▶ Directions for this task
Write out the records unchanged, beginning at the line that contains "Click the page number Trang 7" and stopping after the final line of the records. Omit the pictures.

[Screen-element location records]
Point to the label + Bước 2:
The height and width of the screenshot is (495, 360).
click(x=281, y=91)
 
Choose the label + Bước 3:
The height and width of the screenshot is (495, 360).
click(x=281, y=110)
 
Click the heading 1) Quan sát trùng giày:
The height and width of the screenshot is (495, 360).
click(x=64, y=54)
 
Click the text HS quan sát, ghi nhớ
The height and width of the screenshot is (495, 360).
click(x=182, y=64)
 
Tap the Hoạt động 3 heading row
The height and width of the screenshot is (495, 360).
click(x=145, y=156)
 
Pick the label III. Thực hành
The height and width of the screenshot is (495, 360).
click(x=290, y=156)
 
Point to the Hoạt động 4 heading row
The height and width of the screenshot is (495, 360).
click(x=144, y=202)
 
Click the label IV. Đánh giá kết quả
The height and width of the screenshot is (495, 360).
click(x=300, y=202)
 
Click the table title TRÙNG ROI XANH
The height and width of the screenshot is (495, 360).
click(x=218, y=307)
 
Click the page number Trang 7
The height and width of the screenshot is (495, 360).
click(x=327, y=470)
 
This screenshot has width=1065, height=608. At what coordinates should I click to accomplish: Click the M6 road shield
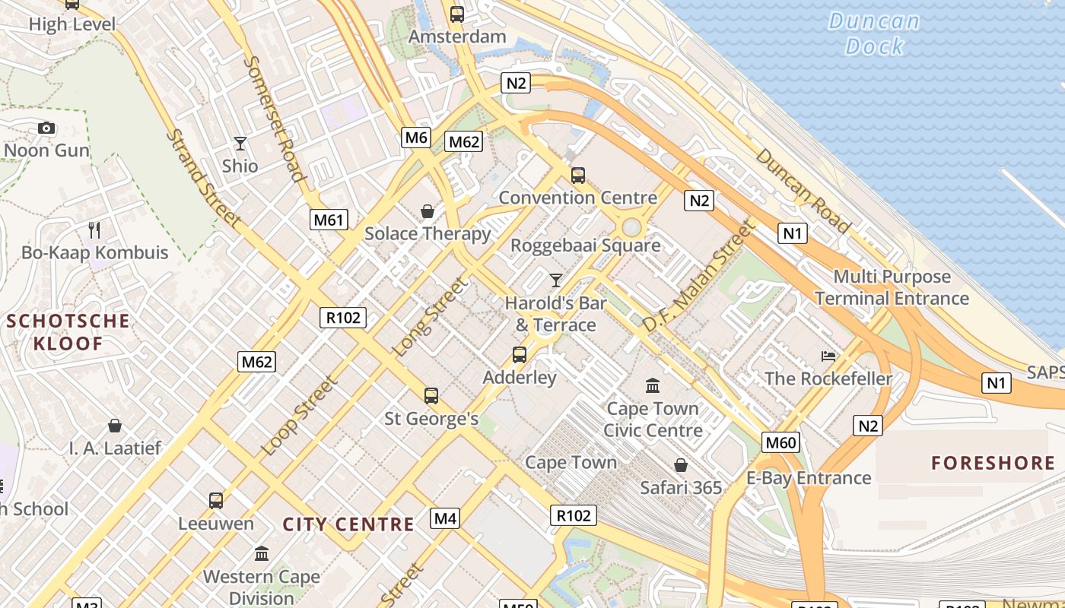416,138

▶ Answer to this problem
Click the page number Trang 7
The height and width of the screenshot is (495, 360).
click(x=327, y=470)
 
This screenshot has width=1065, height=608. At what coordinates should I click to accomplish: Click the M6 road shield
416,138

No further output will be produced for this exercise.